Departemen Keuangan menjatuhkan sanksi terhadap hampir 200 target sementara Departemen Luar Negeri (Deplu) AS mengincar lebih dari 80 target.
Sanksi di antaranya mengincar 20 perusahaan yang berbasis di China dan Hong Kong. Otoritas AS mengklaim telah memberikan peringatan berulang kali terhadap perusahaan-perusahaan tersebut mengenai peran mereka terhadap militer Rusia. Peringatan juga diberikan selama kunjungan Menteri Keuangan Janet Yellen dan Menteri Luar Negeri AS Antony Blinken baru-baru ini.
Selain itu, sanksi juga dijatuhkan kepada target yang berlokasi di Rusia, Azerbaijan, Belgia, Turki, Uni Emirat Arab, dan Slovakia. Entitas di negara-negara tersebut dituduh memberikan peluang kepada pemerintah Rusia untuk memperoleh teknologi dan peralatan yang sangat dibutuhkan dalam perang.
Departemen Keuangan AS mengklaim, mereka mengekspor barang-barang untuk produksi drone, seperti baling-baling, mesin, dan sensor, ke sebuah perusahaan di Rusia.
Perusahaan yang memasok bahan peledak yang dibutuhkan Rusia untuk memproduksi bubuk mesiu, propelan roket, serta bahan lainnya, juga menjadi target departemen keuangan.

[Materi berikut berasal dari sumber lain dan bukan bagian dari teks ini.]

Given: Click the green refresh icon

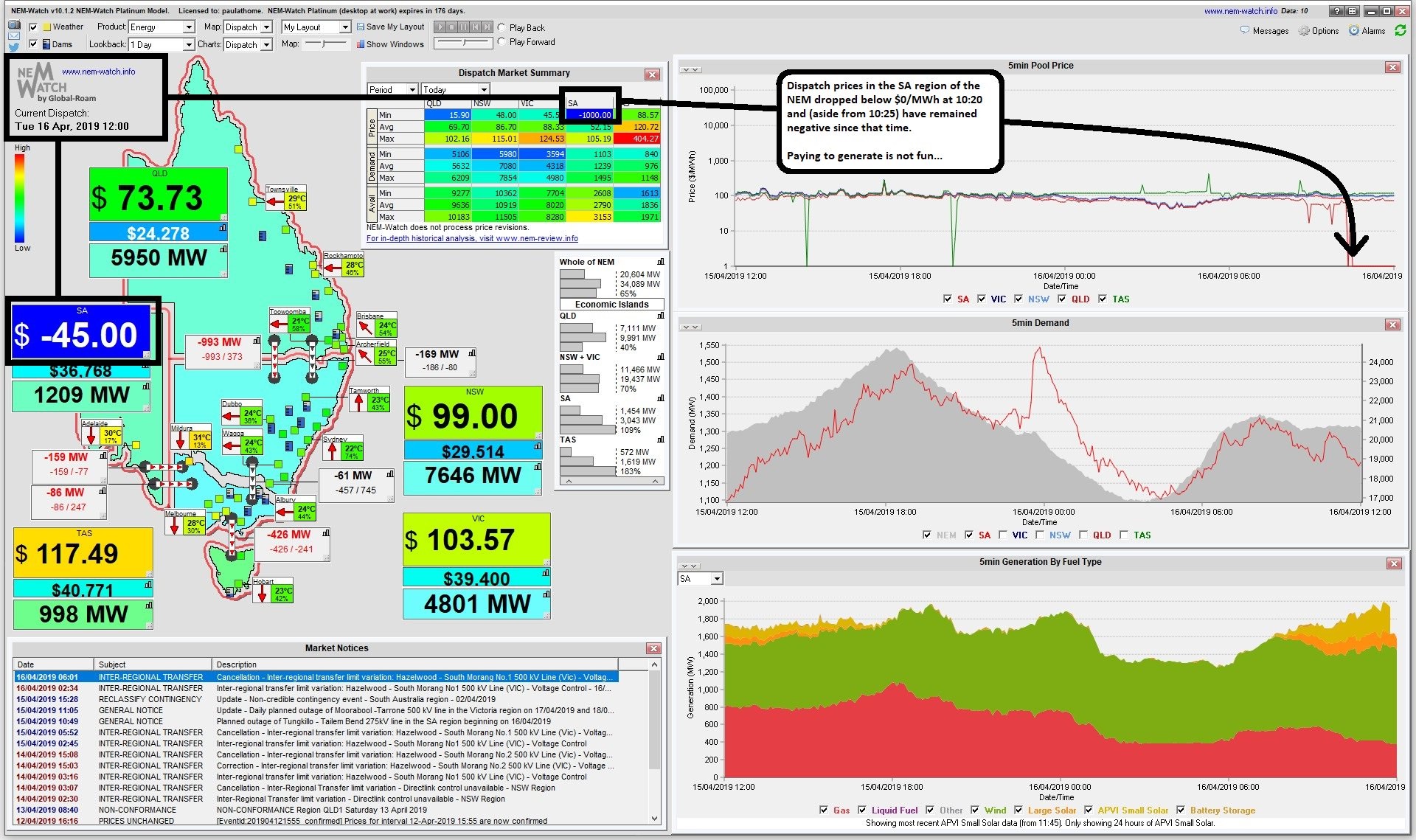Looking at the screenshot, I should pyautogui.click(x=1400, y=30).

Di antara produsen itu adalah dua pemasok yang berbasis di China.
“Departemen Keuangan secara konsisten memperingatkan bahwa perusahaan-perusahaan akan menghadapi konsekuensi signifikan, jika memberikan dukungan material untuk perang Rusia, dan AS hari ini menjatuhkannya kepada hampir 300 target,” kata Yellen, dikutip dari Reuters, Kamis (2/5/2024).

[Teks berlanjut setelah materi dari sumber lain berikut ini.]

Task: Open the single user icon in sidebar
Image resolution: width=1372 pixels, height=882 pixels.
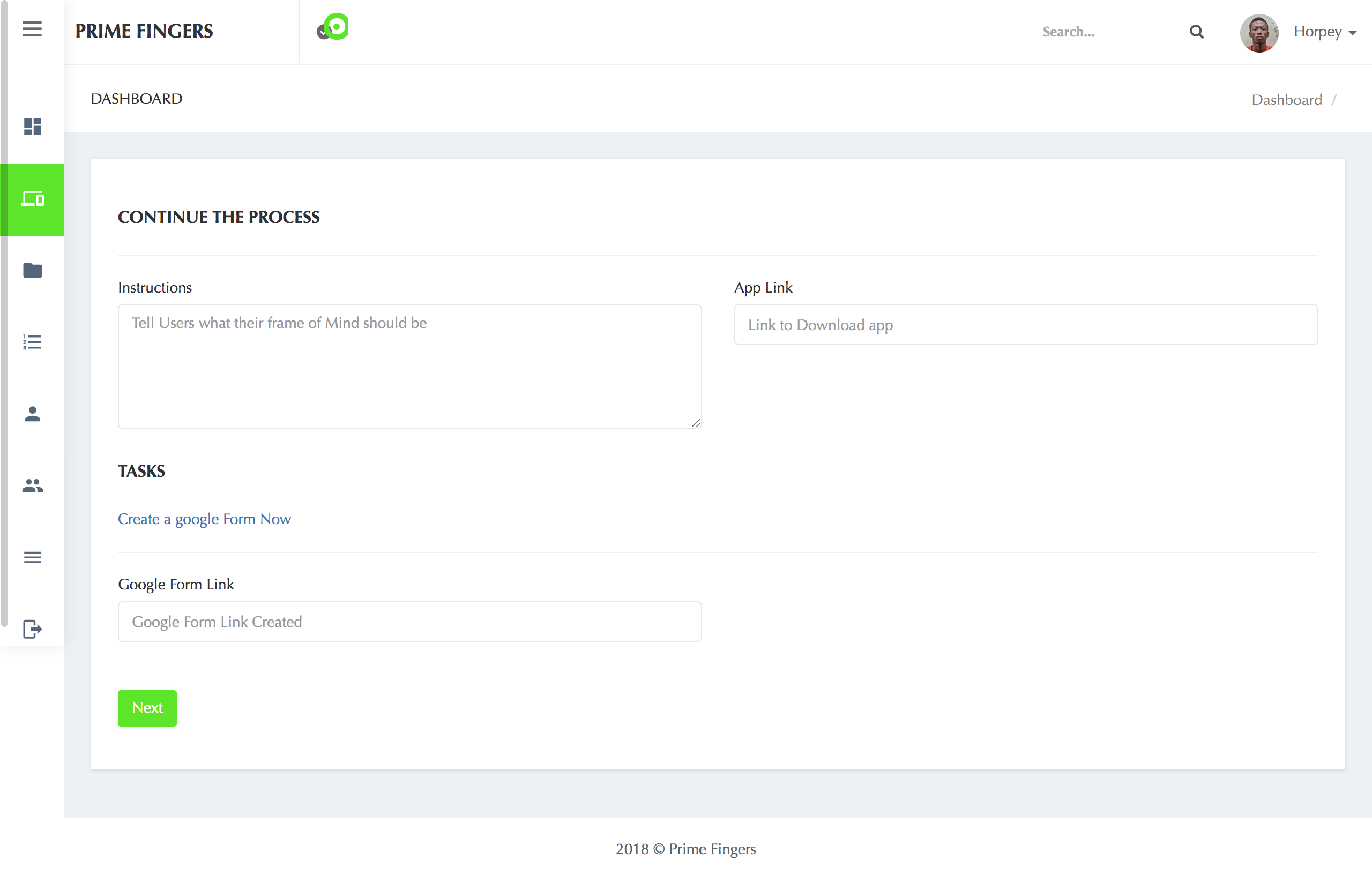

Sementara Deplu AS menjatuhkan sanksi terhadap empat perusahaan yang berbasis di China yang dituduh mendukung industri pertahanan Rusia, termasuk mengirim barang-barang penting ke entitas yang berada di bawah sanksi AS. Selain itu sanksi dijatuhkan terhadap perusahaan-perusahaan di Turki, Kirgistan, dan Malaysia yang dituduh melakukan pengiriman dalam jumlah besar barang-barang prioritas ke Rusia.